◆ Tarefas a fazer ◆
**1.** Como se traduz para inglês esta frase do texto de origem: "Em Abril de 1875, deixou o Brasil e tomou o caminho da Europa, para começar o seu noviciado na casa-mãe dos Padres da Missão, na Rua de Sèvres, em Paris."?
**2.** Segundo o texto de origem, em que data Jacinto de Sousa Borba ingressou no Seminário Interno?
**3.** As afirmações seguintes estão de acordo com o texto de origem? Responda sim ou não a cada uma e cite as palavras do texto que o decidem.
(a) Américo Monteiro de Aguiar encontrou o Padre Jacinto de Sousa Borba no Colégio de Santa Quitéria, em Felgueiras.
(b) Jacinto de Sousa Borba concluiu os estudos de Filosofia sem interrupção.
(c) Jacinto de Sousa Borba visitou Bordéus, Dax e Lourdes sozinho.

◆ Texto de origem ◆
━━━━

PÃO DE VIDA
Do Padre Jacinto de Sousa Borba
continuação do número anterior
Continuamos com muito agrado nesta pequenina missão de escrevinhar algumas breves notas biográficas sobre o Padre Jacinto de Sousa Borba, pois Américo Monteiro de Aguiar veio a encontrá-lo no Colégio de Santa Quitéria, em Felgueiras, no declinar do século XIX, e a acção deste virtuoso sacerdote foi benéfica no seu itinerário vocacional.
Assim, retomando o fio desta meada, aos vinte anos, foi-se definindo bem a vocação de Jacinto de Sousa Borba para filho de S. Vicente de Paulo. Em Abril de 1875, deixou o Brasil e tomou o caminho da Europa, para começar o seu noviciado na casa-mãe dos Padres da Missão, na Rua de Sèvres, em Paris. Entretanto, visitou Bordéus, Dax e Lourdes, com o Padre Luis Forestier. Em 29 de Maio de 1876, ingressou no Seminário Interno e começou os seus estudos de Filosofia, que foi obrigado a interromper por falta de saúde.

━━━━

◆ Dados em bruto ◆
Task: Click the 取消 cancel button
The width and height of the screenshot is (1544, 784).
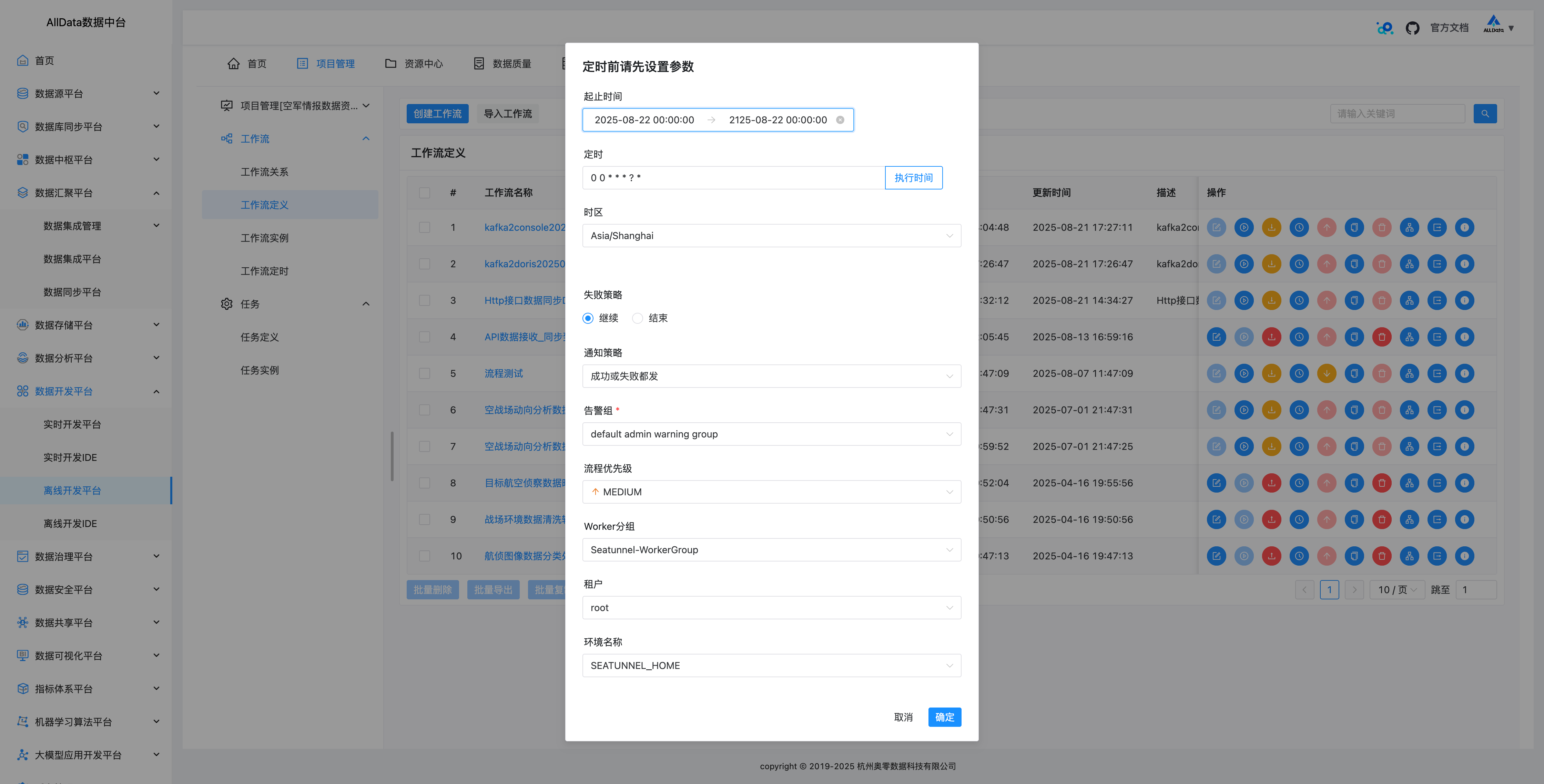Action: click(x=903, y=717)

━━━━

◆ Resultados das tarefas ◆
**1.** In April 1875, he left Brazil and set out for Europe to begin his novitiate at the motherhouse of the Fathers of the Mission, on the Rue de Sèvres, in Paris.

**2.** Em 29 de Maio de 1876.

**3.**
(a) Sim: "Américo Monteiro de Aguiar veio a encontrá-lo no Colégio de Santa Quitéria, em Felgueiras".
(b) Não: "que foi obrigado a interromper por falta de saúde".
(c) Não: "visitou Bordéus, Dax e Lourdes, com o Padre Luis Forestier".